Prior to the warning, the stock had been lagging the broad market since making new two and half year highs in October as Ford CEO Allan Mulally, the gentleman largely credited for keeping the ship afloat and the companies turnaround after the financial crisis, emerged as a front runner to replace outgoing MSFT CEO Steve Ballmer.
It is my sense that a good bit of bad news is in the stock right now and I can not imagine that Alan Mulally would want to leave Ford on such a sour note.
With the street adjusting estimates in line with the company’s forward guidance, the stock now trades at about 10x that estimate, which is expected to decline, on sales that are expected to only grow year over year at about 2%. Valuation is not a great argument to own the stock, but the lowered expectations and the possibility of CEO Mullay sticking around to go out on a high note at the end of 2014 could be.

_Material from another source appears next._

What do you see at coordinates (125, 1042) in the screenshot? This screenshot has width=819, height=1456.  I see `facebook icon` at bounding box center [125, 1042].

Taking a quick look at the technical set up, the chart is fairly instructive to where the stock should hold in the near term and what should serve as technical resistance.
The year to date chart below shows $15 as slightly weak near term support, while $17, which also corresponds with the 50 day moving average, was prior support that could now serve as near term resistance.

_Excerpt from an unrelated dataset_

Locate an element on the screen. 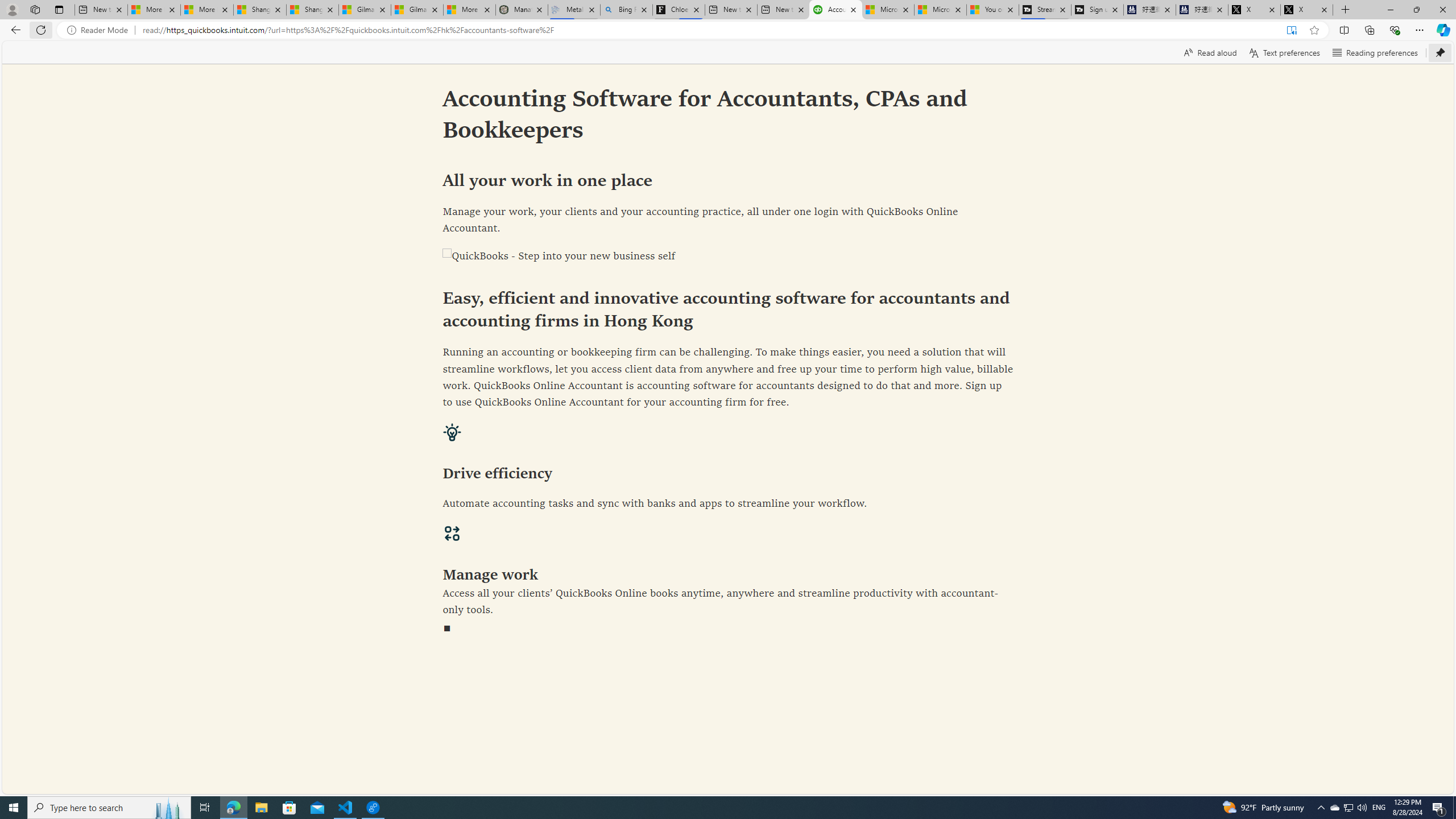  'Unpin toolbar' is located at coordinates (1440, 52).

On a longer term basis, the $15 level emerges as very important technical support level dating back to mid 2011, which if breached could put $13 in play.
It is our sense that barring news of Mulally leaving the company, or a further disappointment on sales and earnings, that there is a strong likelihood that the stock trades between $15 and $17 into the new year.

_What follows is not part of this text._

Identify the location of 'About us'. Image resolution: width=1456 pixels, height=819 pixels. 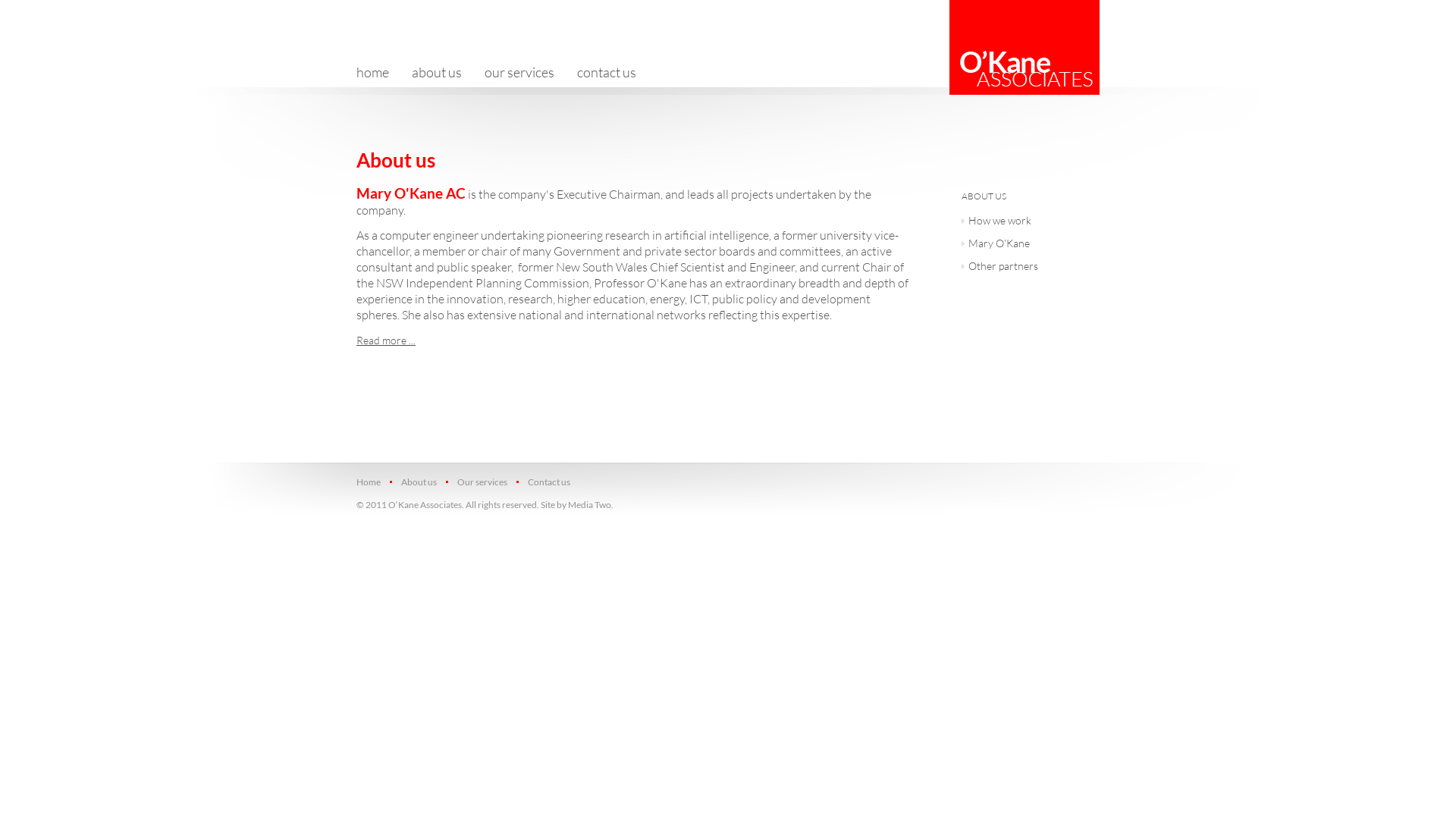
(418, 482).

The company will report Dec car sales in early Jan, which should serve as the next catalyst, and Q4 earnings wont come until late Jan.
The stock’s recent decline also corresponds with investor enthusiasm for shares of GM, which recently made new 52 week highs before trading off in sympathy with Ford.
We like the set up for a new year bounce in Ford with sentiment poor towards its peers and the broad market, that being said we think the likelihood of the stock making a new high above $18 in the very near future as relatively unlikely.
TRADE: Bought the F ($15.45) Feb 15/17/19 Call Butterfly for $0.58
– Bought 1 Feb 15 call for .91
– Sold 2 Feb 17 calls at .19 each (.38 total)
– Bought 1 Feb 19 call for .05
Break-evens on Feb expiration:
Profits: btwn 15.58 and 18.42 make up to 1.42 , with max gain of 1.42 at 17.
Losses: losses of up to 0.58 btwn 15 & 15.58 and btwn 18.42 & 19 with max loss of 0.58 below 15 or above 19.
Ford stock has been left for dead, even though one big reason for its lowered profit outlook is that it’s actually one of the few companies that is willing to forgo current profits as it invests for the future. While the technical damage is significant, the idea of playing for some upside over the next 2 months with a structure that is limited risk is appealing at this juncture.